* Task prompt:
Print the rows from the start through the line that contains "pos(579,22)", both ends included, exactly as they appear. Leave the pictures out of your answer.
— Start of Raw data —
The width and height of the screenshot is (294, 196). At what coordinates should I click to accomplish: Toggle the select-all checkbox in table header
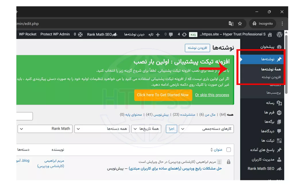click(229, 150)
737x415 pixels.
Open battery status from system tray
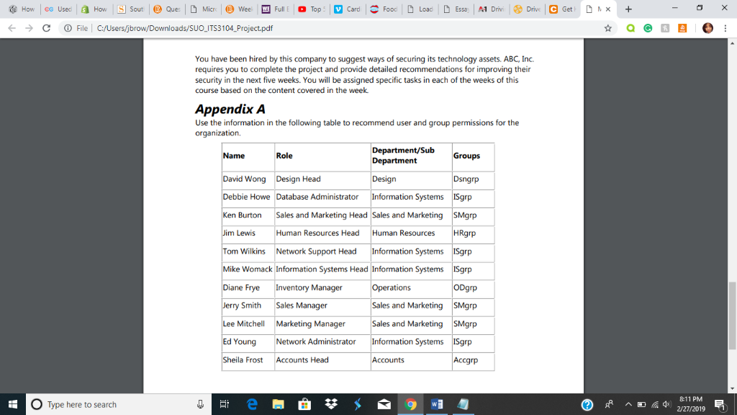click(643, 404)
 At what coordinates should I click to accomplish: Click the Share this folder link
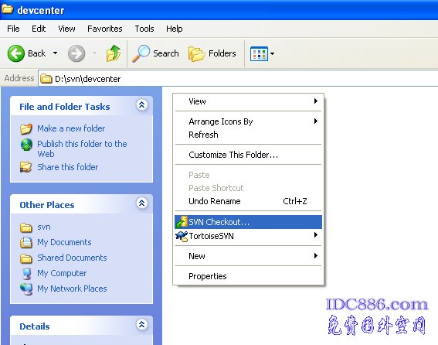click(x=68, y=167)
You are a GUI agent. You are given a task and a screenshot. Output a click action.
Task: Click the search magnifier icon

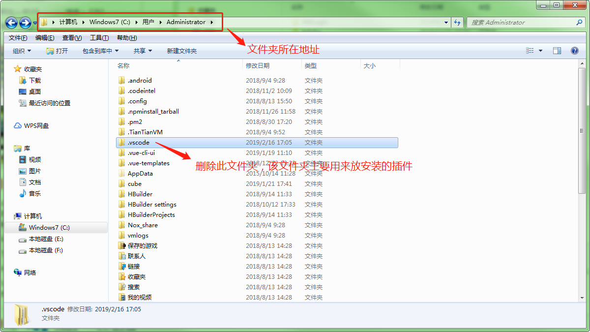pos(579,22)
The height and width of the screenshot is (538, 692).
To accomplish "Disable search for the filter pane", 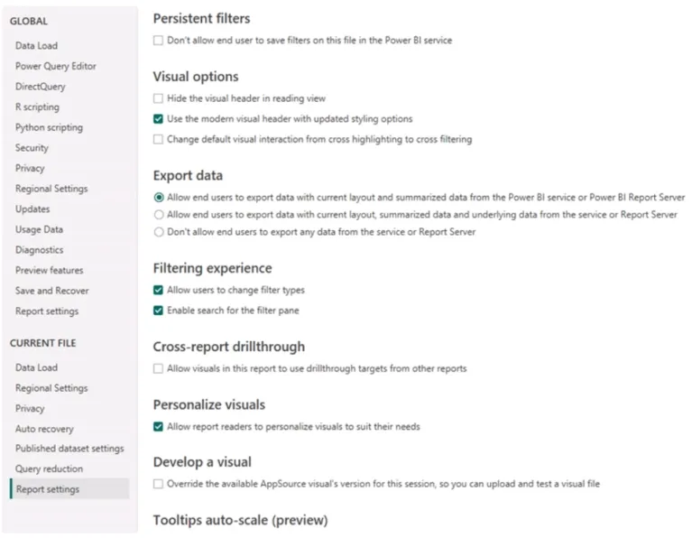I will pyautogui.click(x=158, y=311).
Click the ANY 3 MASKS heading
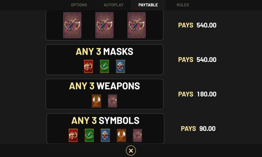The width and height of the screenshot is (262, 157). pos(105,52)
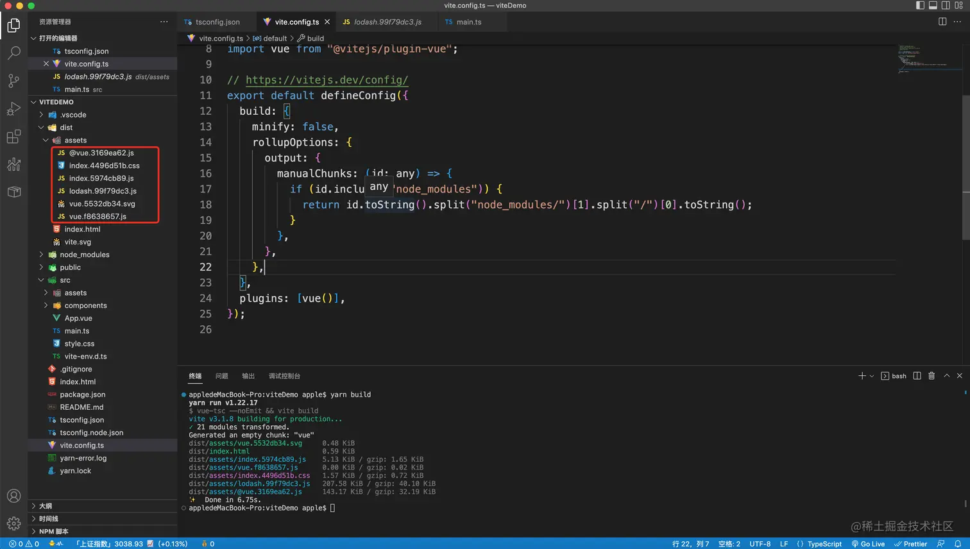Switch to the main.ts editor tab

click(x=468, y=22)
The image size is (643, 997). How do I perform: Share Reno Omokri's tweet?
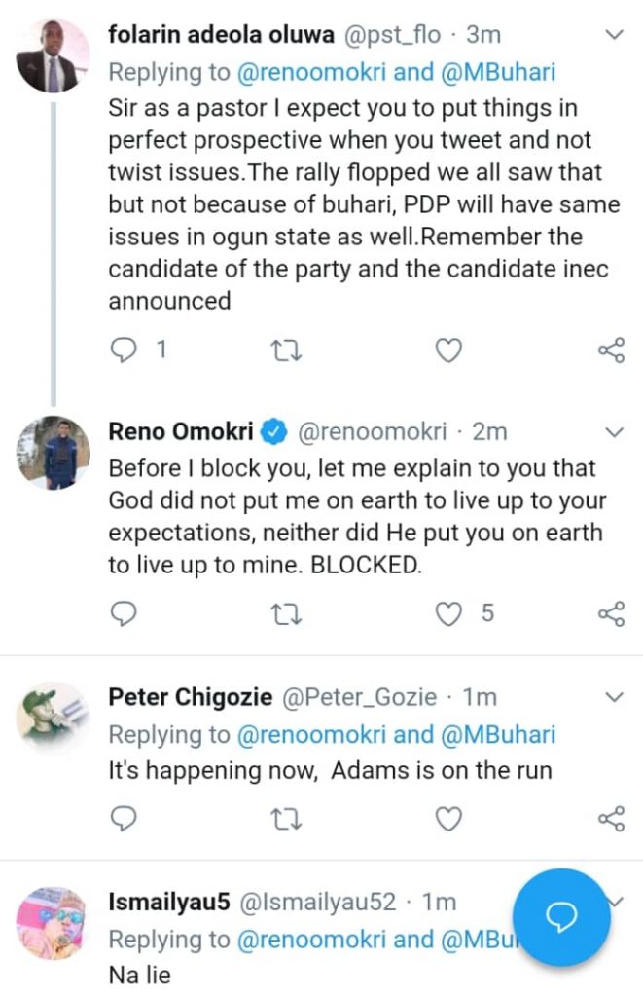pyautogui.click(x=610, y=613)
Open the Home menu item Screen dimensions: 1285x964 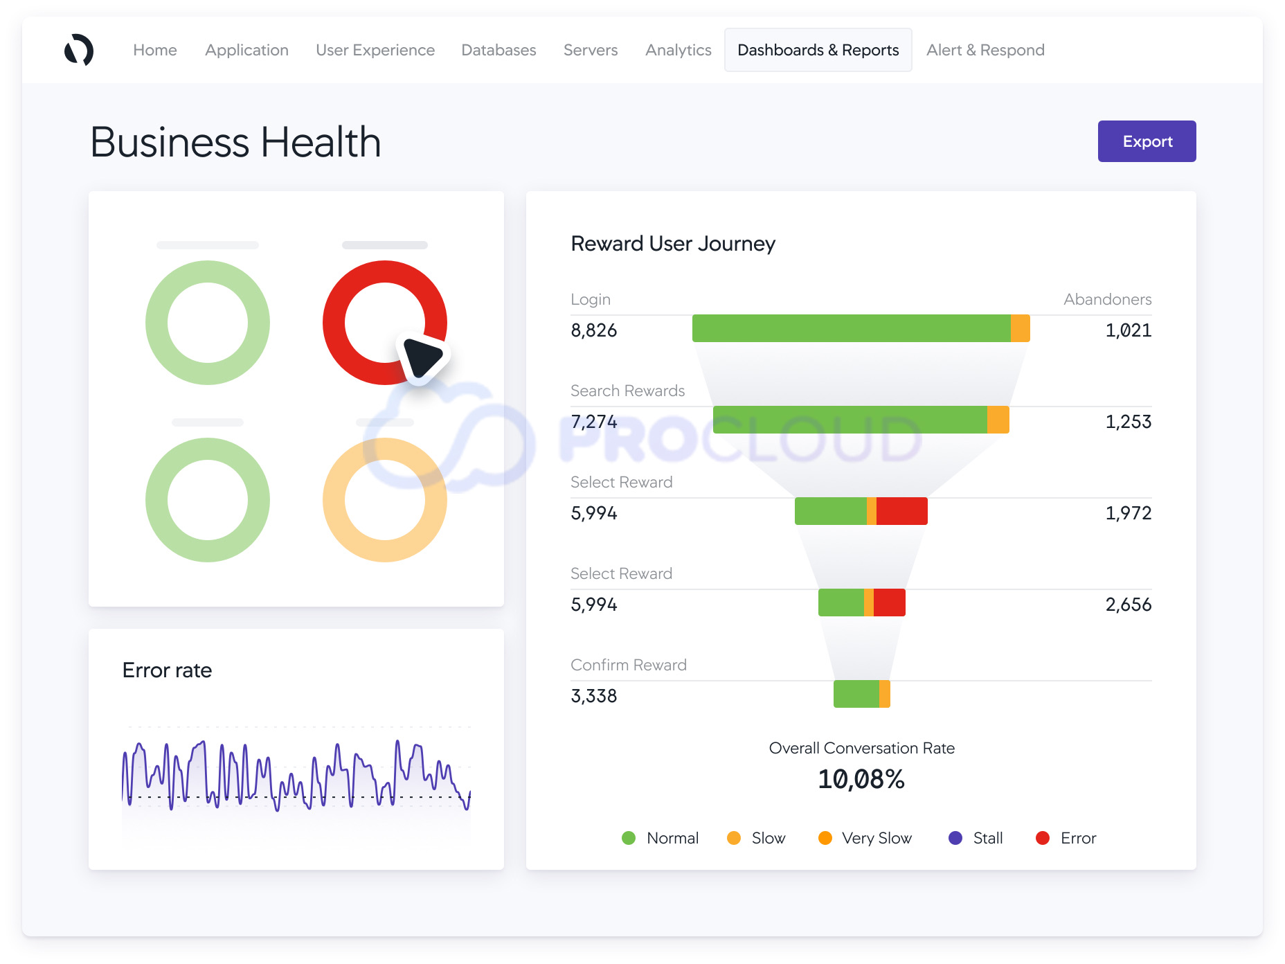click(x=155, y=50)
— End of Raw data —
* Final result:
The width and height of the screenshot is (294, 196). At what coordinates should I click to accomplish: Toggle the select-all checkbox in table header
click(229, 150)
737x415 pixels.
Open battery status from system tray
click(643, 404)
 At what coordinates should I click to accomplish: Click the Share this folder link
click(x=68, y=167)
You are a GUI agent. You are given a task and a screenshot. Output a click action.
Task: Click the search magnifier icon

pos(579,22)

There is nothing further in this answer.